§ GIVEN PASSAGE:
==========
Lillian "Curly" Lawrence (September 27, 1883 – November 4, 1967), known as LBSC, was one of Britain's most prolific and well known model or scale-steam-locomotive designers. LBSC were the initials of Britain's London, Brighton and South Coast Railway, where he was once employed as a fireman.

Early life 
LBSC, "Curly" to his friends, was born 27 September 1883 and christened William Morris Benjamin, later changing his surname to Mathieson when his father changed the family name. After 1902, he changed his name to Lillian Lawrence; why he chose a female name is unclear, however he was nicknamed "Dolly" at school by account of his long, blond, curly hair, and was pictured on occasion, wearing female shoes and clothing while driving his models. Despite his 'unusual make-up', as described by his friend George Barlow, his retiring nature, and the prejudices that may have existed in 1930s, he was readily accepted as an expert live steam model engineer. Lawrence had been making steam engines from tins and bits and pieces since childhood and his engineering skills were largely self taught. In 1908 he married Sarah Munt, otherwise known as Mabel. Lawrence loved steam locomotives from the time he was a child and spent several years in the employ of the LBSC Railway, from which he later adopted his pen name.

Battle of the boilers
The turning point in LBSC's life was in 1922 when he sparked what became known as the "battle of the boilers" with Henry Greenly. Within two and half years he was established as one of the top professionals in scale or model engineering. LBSC's contention was that scale locomotives should be fitted with fire-tube boilers modeled very closely on full size locomotive practice i.e. be coal fired, with multiple fire-tubes and a number of superheater elements, as compared with then commercial and hobbyist practice of building spirit fuelled, water-tube boilers.
==========
§ WRITTEN EXERCISE A:
Using the passage on LBSC, explain in one to three sentences why Lawrence was known as LBSC.
§ WRITTEN EXERCISE B:
According to the passage on LBSC, in what year did Lawrence marry Sarah Munt?
§ WRITTEN EXERCISE C:
Please state whether each statement agrees with the passage on LBSC, answering yes or no and quoting the deciding words: (i) Lawrence's engineering skills were mostly self-taught. (ii) Lawrence argued that scale locomotives should use spirit-fuelled, water-tube boilers. (iii) The "battle of the boilers" began in 1922.

§ PROVIDED DATA:
==========
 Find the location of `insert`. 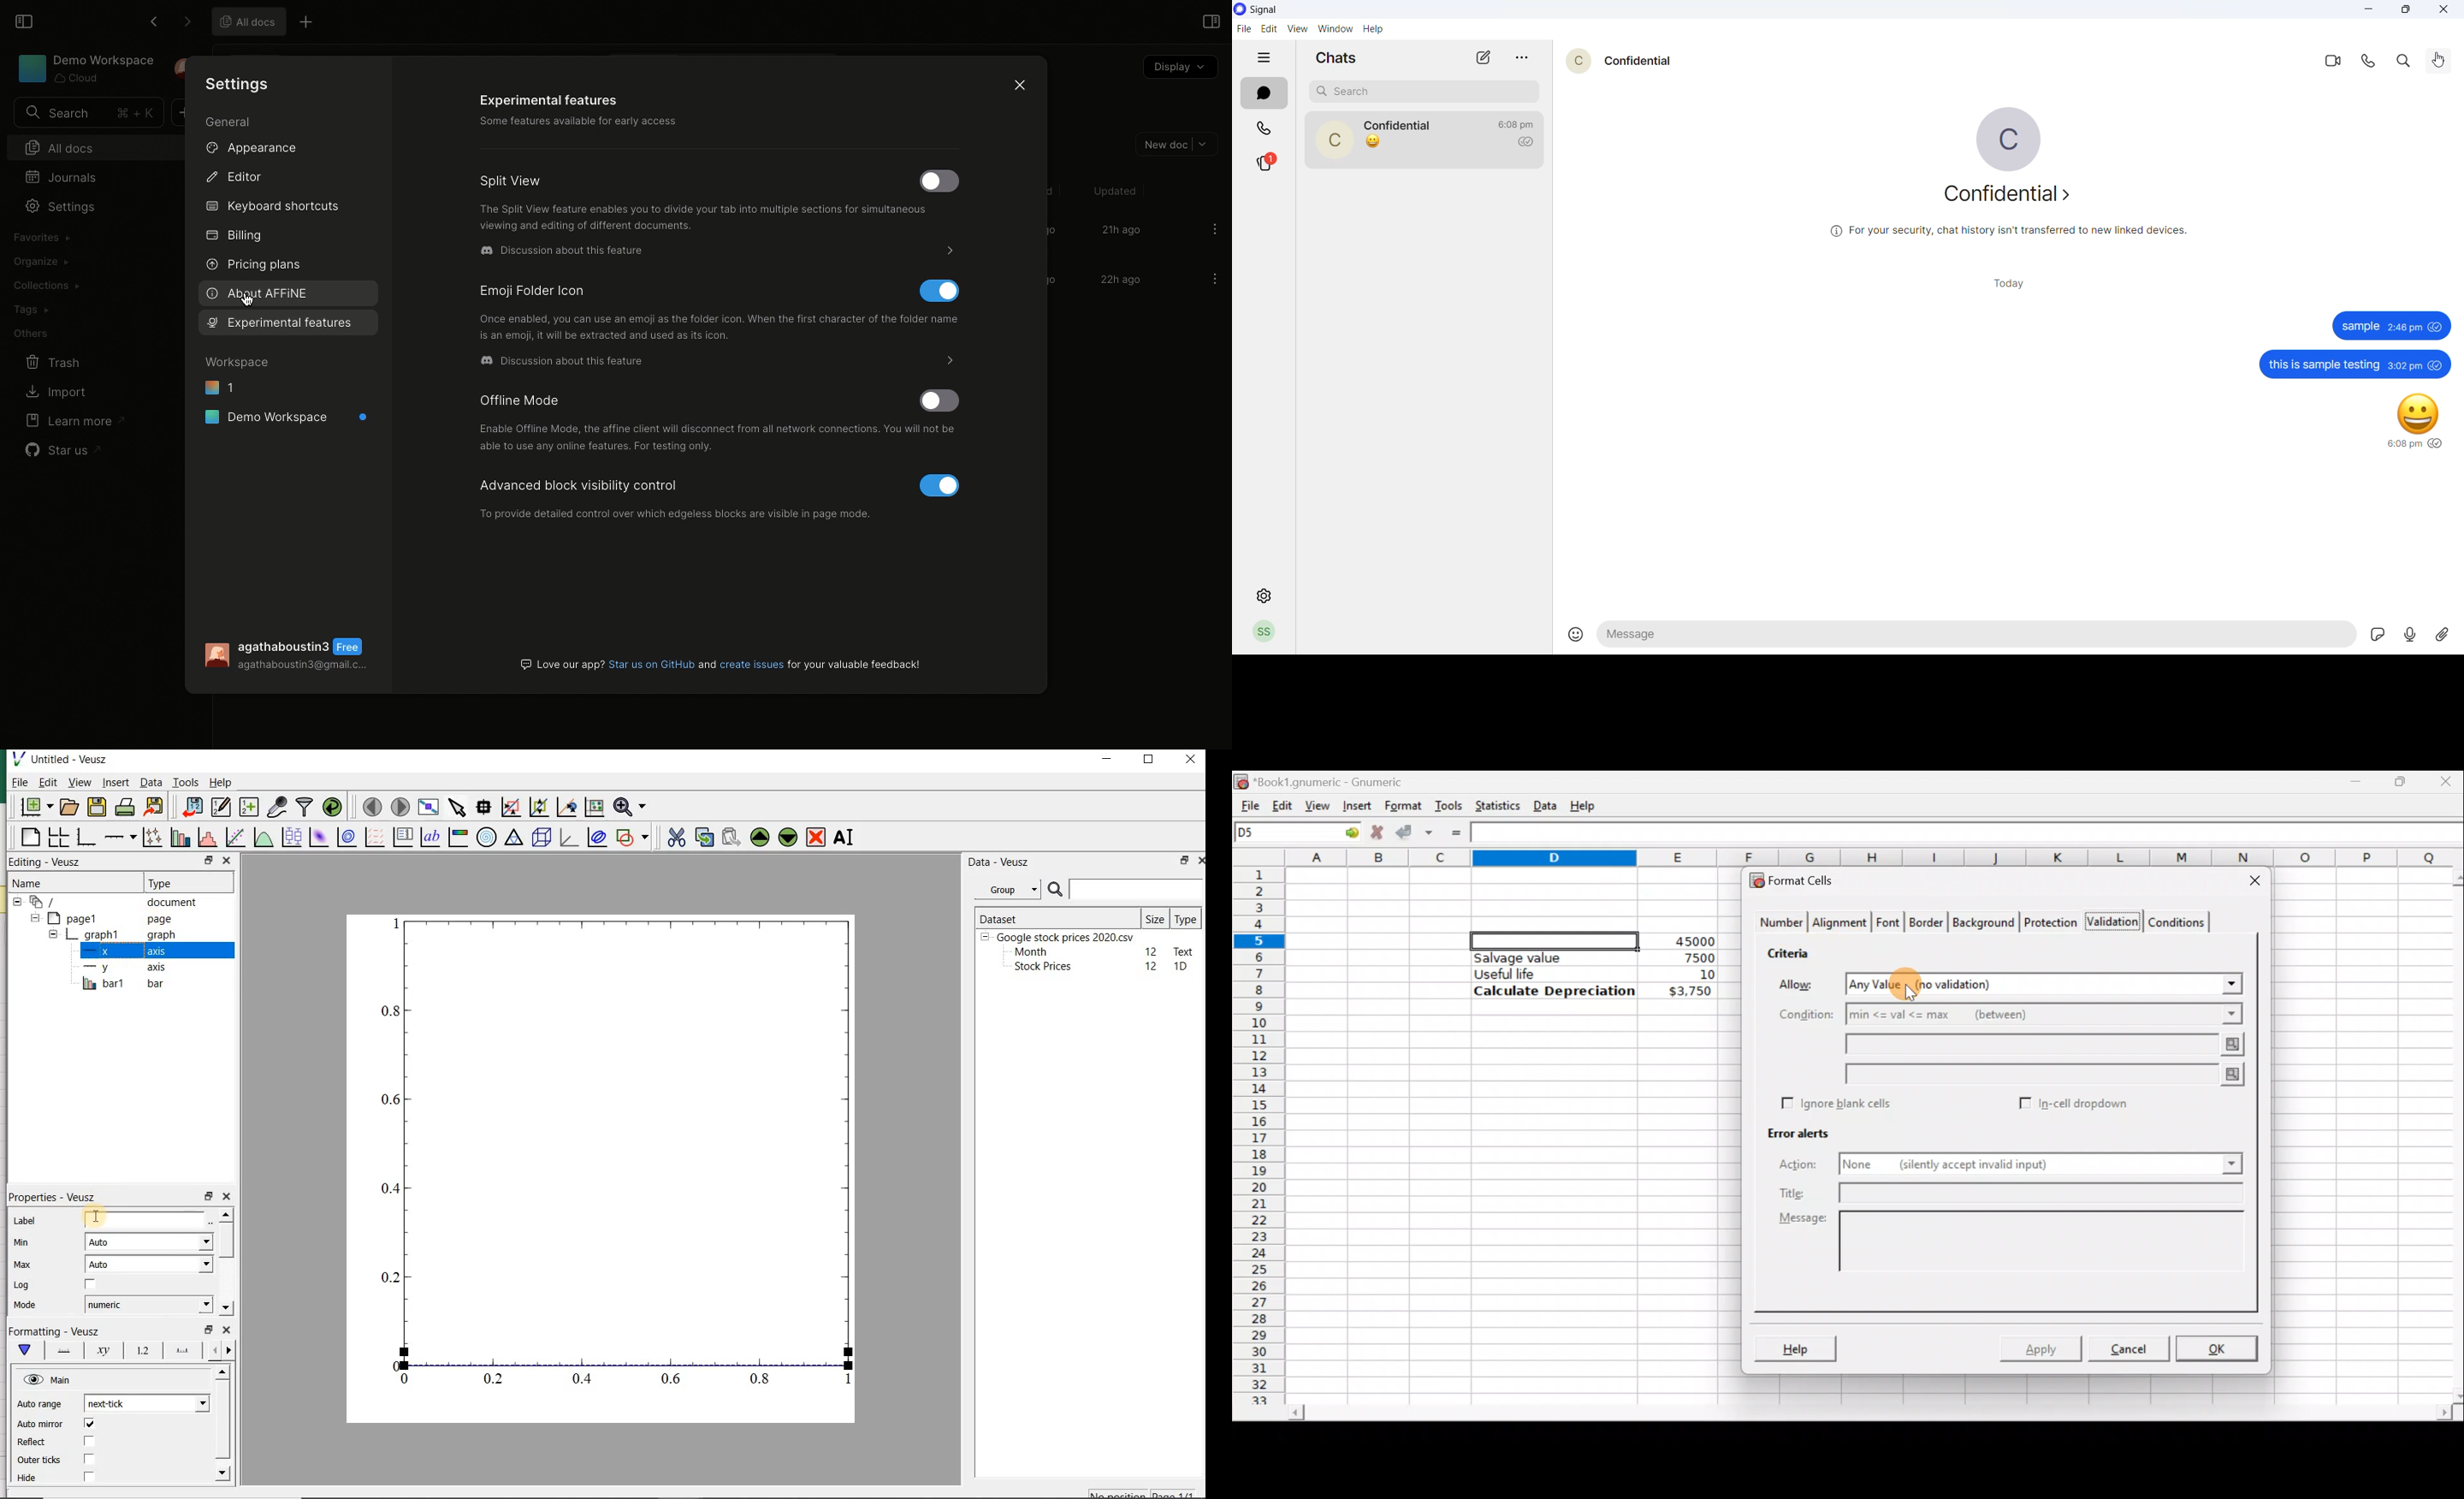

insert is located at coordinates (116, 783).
==========
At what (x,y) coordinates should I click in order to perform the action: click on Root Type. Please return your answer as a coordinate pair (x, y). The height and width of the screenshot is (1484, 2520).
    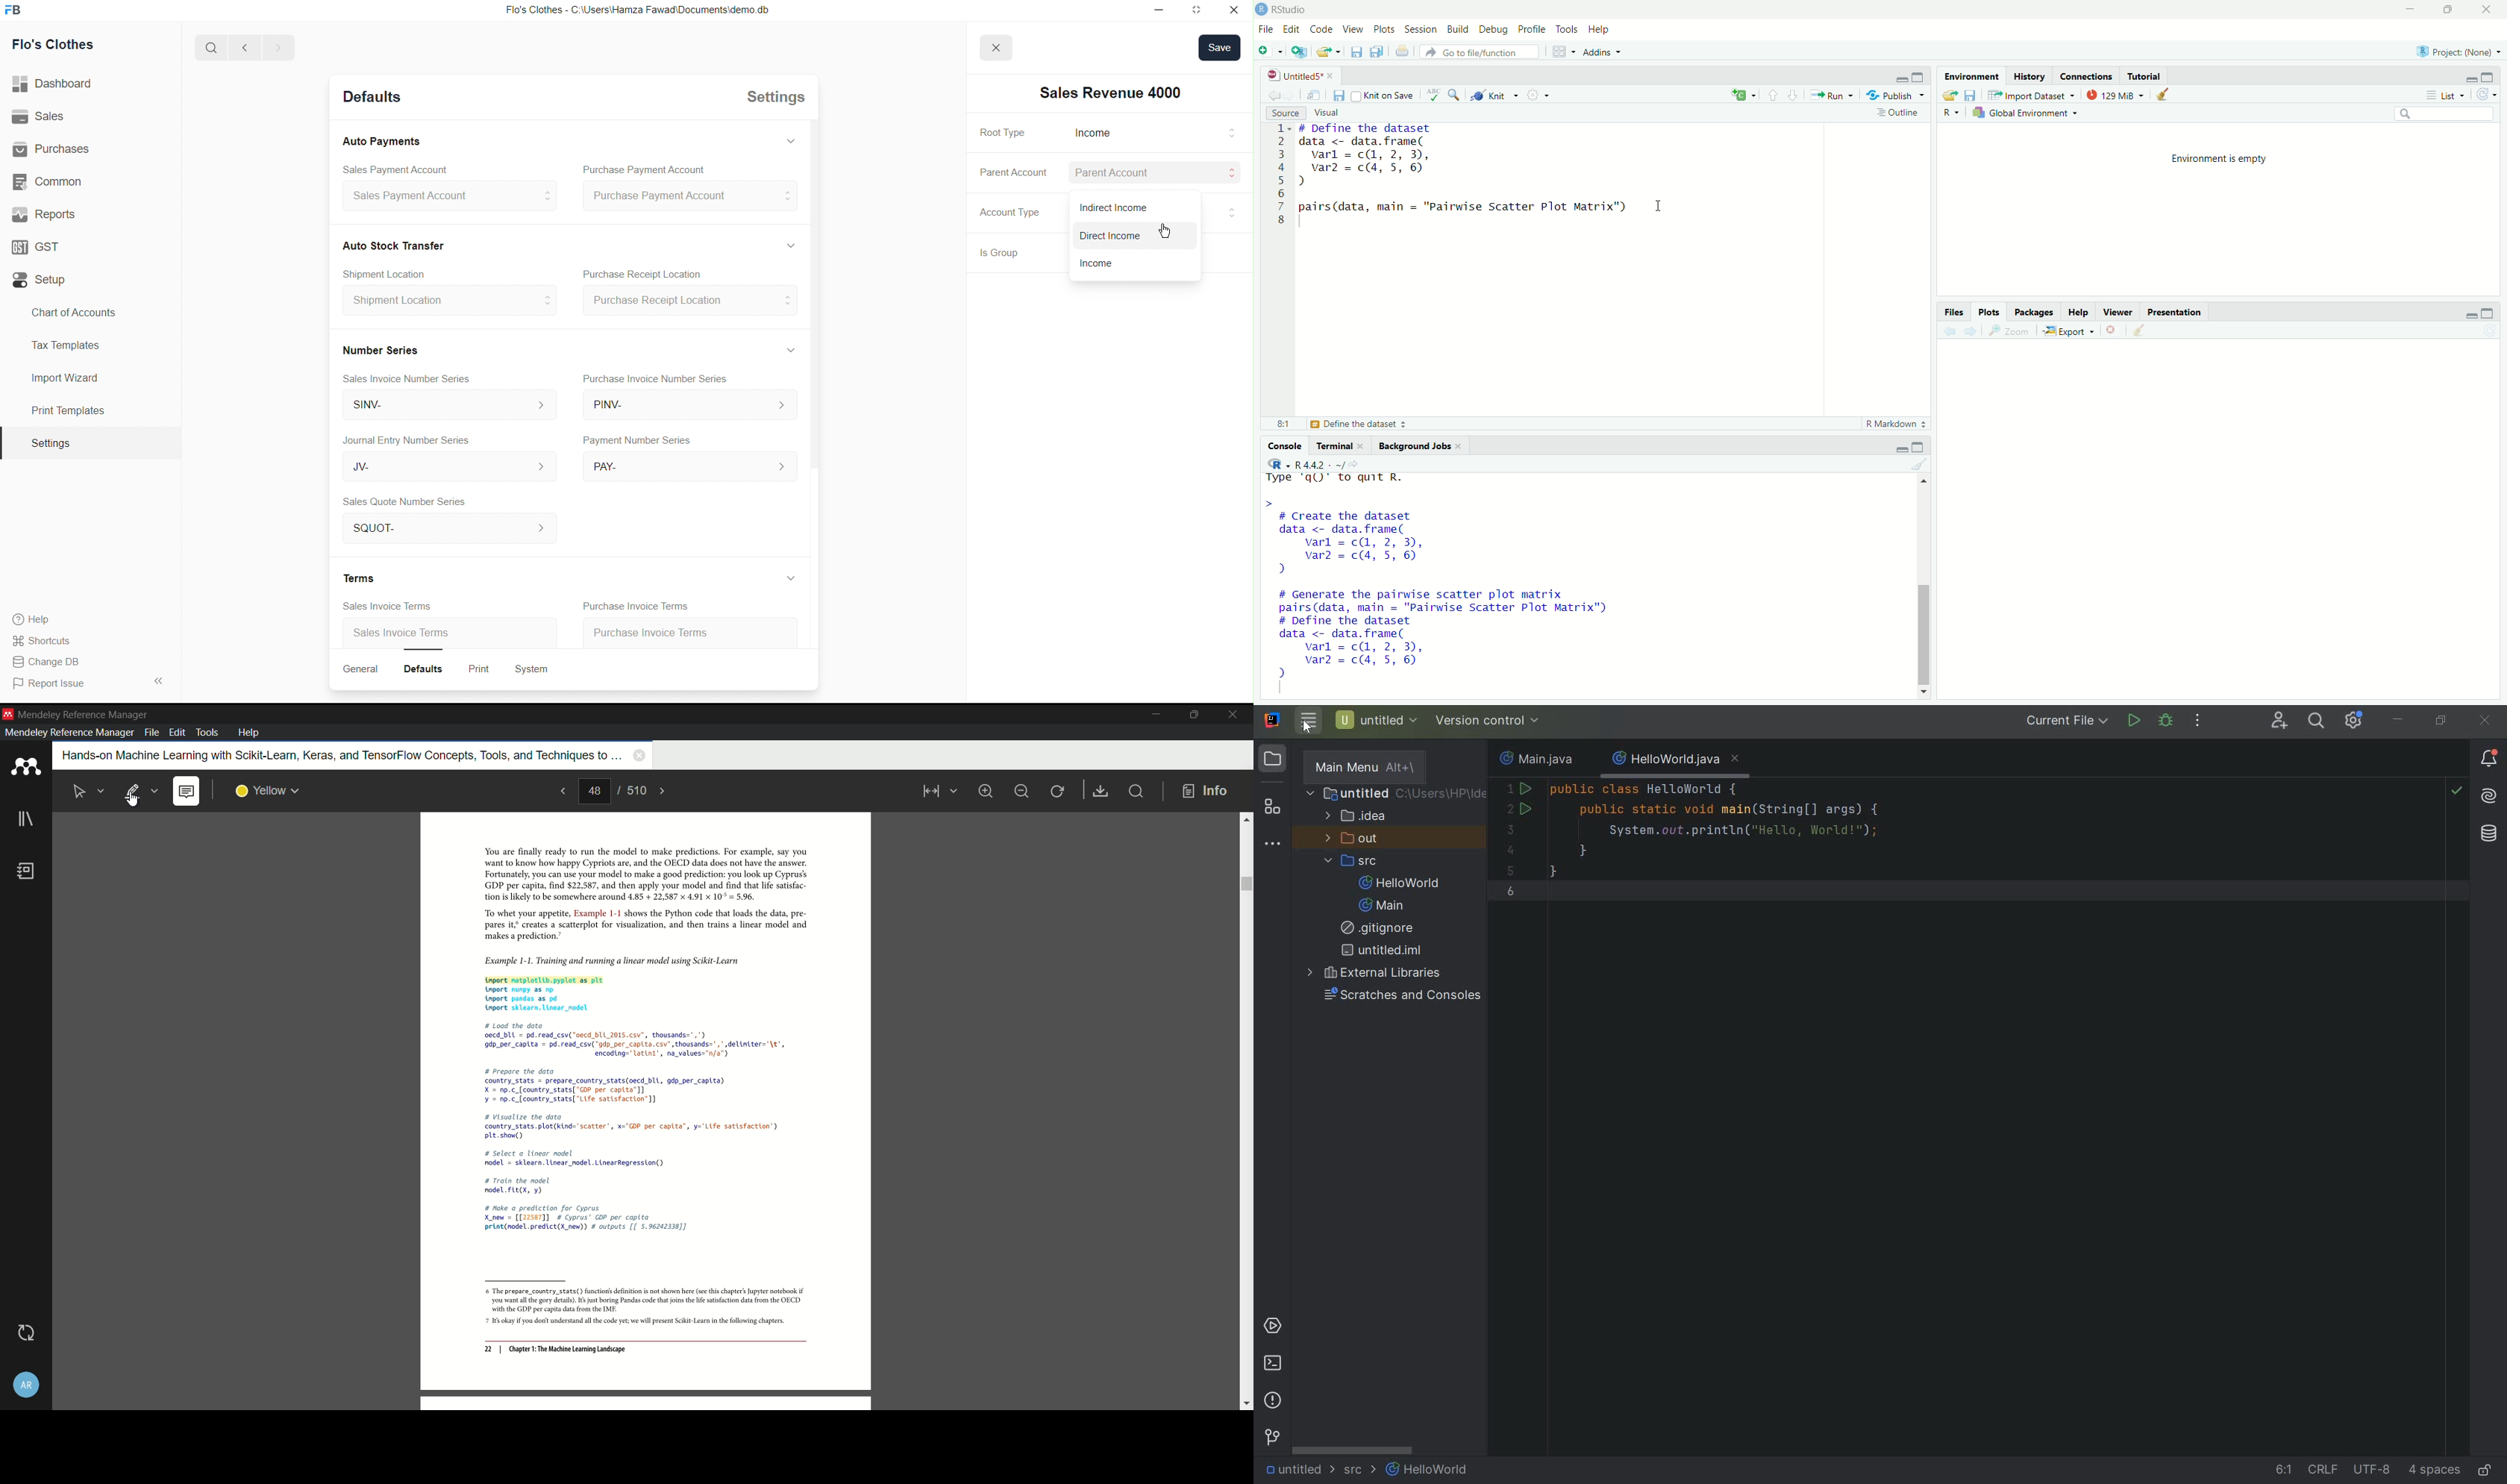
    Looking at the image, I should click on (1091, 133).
==========
§ COMPLETE RESPONSE A:
LBSC were the initials of the London, Brighton and South Coast Railway. Lawrence had worked for that railway for several years, including as a fireman, and later adopted its initials as his pen name.

§ COMPLETE RESPONSE B:
1908.

§ COMPLETE RESPONSE C:
(i) Yes: "his engineering skills were largely self taught"
(ii) No: "be coal fired, with multiple fire-tubes and a number of superheater elements, as compared with then commercial and hobbyist practice of building spirit fuelled, water-tube boilers"
(iii) Yes: "in 1922 when he sparked what became known as the "battle of the boilers" with Henry Greenly"